Du doigt je lui montre mon sac à dos.
- “Quoi ? tu n’as que ça ? mais comment fais-tu ?”
- “Je me débrouille, bien obligée ! Avant de partir, un café et un petit tour aux toilettes si tu veux bien”
- “Oui, bien sûr ! Euh, pour la toilette tu ne seras pas trop longue, dis ?”
Je pouffe de rire, on est du genre à se pomponner en cavale ? !
- “je parle des WC, idiot !”
- “Oh, désolé, je ne voulais pas… je ne pensais pas…”
- “Pas de problème, ne t’en fais pas pour si peu. J’imagine que les filles normales mettent un certain temps pour se préparer !”
Mon linge de la veille est encore humide, tant pis il faudra faire avec.
Besoin naturel d’abord puis café.
Nous le prenons en silence, tant de questions, de choses à dire or ce n’est ni le lieu ni le moment.
Je récupère in extremis son gobelet vide et le mets avec le mien dans mon petit sac poubelle - “pas de trace, il sait compter non ?” lui dis-je en lui montrant le bac à déchets.
il me regarde penaud:
- “je n’y ai pas pensé”
- “Normal, tu n’es pas en mode survie, tu ne peux connaître l’importance des petites choses”.
Nous partons par où je suis entrée, là encore c’est l’expérience et la prudence qui me guident.
- “Normalement personne ne s’apercevra que nous sommes venus, tu vois, c’est facile à verrouiller”

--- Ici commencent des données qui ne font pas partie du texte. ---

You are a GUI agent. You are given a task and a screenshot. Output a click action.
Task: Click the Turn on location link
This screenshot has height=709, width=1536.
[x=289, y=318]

Il me regarde, perplexe et aussi un peu admiratif je crois.
- “Bien,” il me lance “maintenant on va faire à ma manière, j’ai une voiture de location garée un peu plus loin, dans le parking du centre commercial. Je ne suis qu’un amateur mais je connais certaines bases pour passer inaperçu !”
un large sourire accompagne le propos. C’est qu’il est fier de lui, ma parole !
- “Caméras de surveillance ?”
- “pas à ces emplacements... Bon sang, il y en a dans les entrées et sorties, la poisse !”
- “Bon, tu avais bien ton bonnet quand tu es arrivé ?”
- “Oui, avec ce froid de canard, obligé !”
- “Tu le remets bien enfoncé jusqu’aux yeux, tu sors la voiture et tu viens me récupérer devant l’entrée principale ici, il doit y avoir les traces fraîches des pneus des abrutis de tout à l’heure, elles cacheront les nôtres. Tiens, profites-en pour jeter ce sac puant” je lui tends notre poubelle, “et prévois une couverture pour me cacher à l’arrière, tu dois la rendre quand la voiture ?”
- “Oui chef !, d’accord chef ! et j’ai la voiture pour une durée illimitée, chef !” dit-il en esquivant mon pied prêt à lui botter les fesses.
Souriante, je me poste devant l’entrée comme convenu.